Surviving the Linux OOM Killer
Raunak Ramakrishnan

Raunak Ramakrishnan @rrampage

About: Passionate about databases, distributed systems and functional programming.

Location:
India
Joined:
Sep 30, 2017

Surviving the Linux OOM Killer

Publish Date: Oct 4 '18
55 9

When your Linux machine runs out of memory, Out of Memory (OOM) killer is called by kernel to free some memory. It is often encountered on servers which have a number of memory intensive processes running. In this post, we dig a little deeper into when does OOM killer get called, how it decides which process to kill and if we can prevent it from killing important processes like databases.

How does OOM Killer choose which process to kill?

The Linux kernel gives a score to each running process called oom_score which shows how likely it is to be terminated in case of low available memory. The score is proportional to the amount of memory used by the process. The score is 10 x percent of memory used by process. So the maximum score is 100% x 10 = 1000. In addition, if a process is running as a privileged user, it gets a slightly lower oom_score as compared to same memory usage by a normal user process. In earlier versions of Linux ( v2.6.32 kernel), there was a more elaborate heuristic which calculated this score.

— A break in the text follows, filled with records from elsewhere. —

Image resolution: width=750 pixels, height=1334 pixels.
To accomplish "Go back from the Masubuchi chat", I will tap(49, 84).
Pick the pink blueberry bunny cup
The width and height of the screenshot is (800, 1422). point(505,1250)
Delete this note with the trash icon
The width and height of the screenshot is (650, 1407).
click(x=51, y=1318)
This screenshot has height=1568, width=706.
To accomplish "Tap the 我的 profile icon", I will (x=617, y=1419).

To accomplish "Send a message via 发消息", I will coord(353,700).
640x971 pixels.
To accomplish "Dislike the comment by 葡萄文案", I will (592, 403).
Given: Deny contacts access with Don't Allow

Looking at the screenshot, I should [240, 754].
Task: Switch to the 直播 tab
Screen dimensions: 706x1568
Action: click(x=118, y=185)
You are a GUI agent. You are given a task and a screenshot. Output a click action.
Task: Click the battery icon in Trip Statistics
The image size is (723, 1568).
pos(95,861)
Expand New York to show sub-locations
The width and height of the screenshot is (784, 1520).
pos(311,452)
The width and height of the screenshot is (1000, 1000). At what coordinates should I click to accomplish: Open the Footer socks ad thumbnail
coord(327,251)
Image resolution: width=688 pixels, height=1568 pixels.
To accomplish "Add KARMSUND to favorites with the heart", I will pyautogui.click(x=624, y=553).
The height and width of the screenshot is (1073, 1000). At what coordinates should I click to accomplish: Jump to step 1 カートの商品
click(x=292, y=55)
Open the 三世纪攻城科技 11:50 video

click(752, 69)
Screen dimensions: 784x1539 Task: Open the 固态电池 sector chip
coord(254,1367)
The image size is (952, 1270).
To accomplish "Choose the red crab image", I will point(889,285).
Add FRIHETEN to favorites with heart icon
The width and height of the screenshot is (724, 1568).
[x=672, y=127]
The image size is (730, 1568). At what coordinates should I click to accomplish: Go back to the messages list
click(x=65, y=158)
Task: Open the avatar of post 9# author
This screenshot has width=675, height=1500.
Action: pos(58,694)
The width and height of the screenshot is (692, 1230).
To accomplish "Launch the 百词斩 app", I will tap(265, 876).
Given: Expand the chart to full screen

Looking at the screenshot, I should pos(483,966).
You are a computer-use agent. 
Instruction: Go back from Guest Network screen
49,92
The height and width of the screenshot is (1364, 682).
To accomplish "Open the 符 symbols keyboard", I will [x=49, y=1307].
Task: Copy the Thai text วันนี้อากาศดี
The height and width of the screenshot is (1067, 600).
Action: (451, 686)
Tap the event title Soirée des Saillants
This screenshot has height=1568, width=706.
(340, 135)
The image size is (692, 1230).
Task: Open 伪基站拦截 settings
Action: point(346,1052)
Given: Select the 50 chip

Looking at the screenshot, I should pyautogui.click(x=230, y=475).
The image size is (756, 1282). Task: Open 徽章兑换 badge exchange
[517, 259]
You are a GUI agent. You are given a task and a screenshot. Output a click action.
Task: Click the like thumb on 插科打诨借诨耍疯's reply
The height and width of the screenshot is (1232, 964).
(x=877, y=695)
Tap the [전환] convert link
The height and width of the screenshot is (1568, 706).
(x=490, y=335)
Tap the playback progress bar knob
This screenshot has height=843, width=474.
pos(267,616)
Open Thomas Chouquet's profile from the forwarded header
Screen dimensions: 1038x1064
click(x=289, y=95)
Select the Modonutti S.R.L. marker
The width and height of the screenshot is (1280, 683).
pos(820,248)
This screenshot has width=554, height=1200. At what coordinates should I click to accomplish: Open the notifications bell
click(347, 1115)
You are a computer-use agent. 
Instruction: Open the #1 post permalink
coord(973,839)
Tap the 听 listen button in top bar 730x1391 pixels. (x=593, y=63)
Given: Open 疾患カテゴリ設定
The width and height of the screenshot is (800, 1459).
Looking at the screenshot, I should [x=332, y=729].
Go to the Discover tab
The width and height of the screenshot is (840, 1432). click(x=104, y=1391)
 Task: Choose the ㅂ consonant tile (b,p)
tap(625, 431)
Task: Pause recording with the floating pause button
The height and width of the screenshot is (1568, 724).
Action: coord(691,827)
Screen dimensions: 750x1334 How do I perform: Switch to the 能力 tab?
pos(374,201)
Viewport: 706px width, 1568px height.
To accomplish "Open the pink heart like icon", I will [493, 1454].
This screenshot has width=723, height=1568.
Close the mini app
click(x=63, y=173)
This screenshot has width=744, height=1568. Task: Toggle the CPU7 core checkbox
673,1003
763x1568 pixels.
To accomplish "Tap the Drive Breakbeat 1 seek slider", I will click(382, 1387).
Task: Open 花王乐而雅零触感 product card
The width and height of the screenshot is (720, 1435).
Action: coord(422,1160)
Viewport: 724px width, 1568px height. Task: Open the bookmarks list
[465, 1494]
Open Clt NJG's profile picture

The oom_score of a process can be found in the /proc directory. Let's say that the process id (pid) of your process is 42, cat /proc/42/oom_score will give you the process' score.

Can I ensure some important processes do not get killed by OOM Killer?

Yes! The OOM killer checks oom_score_adj to adjust its final calculated score. This file is present in /proc/$pid/oom_score_adj. You can add a large negative score to this file to ensure that your process gets a lower chance of being picked and terminated by OOM killer. The oom_score_adj can vary from -1000 to 1000. If you assign -1000 to it, it can use 100% memory and still avoid getting terminated by OOM killer. On the other hand, if you assign 1000 to it, the Linux kernel will keep killing the process even when it uses minimal memory.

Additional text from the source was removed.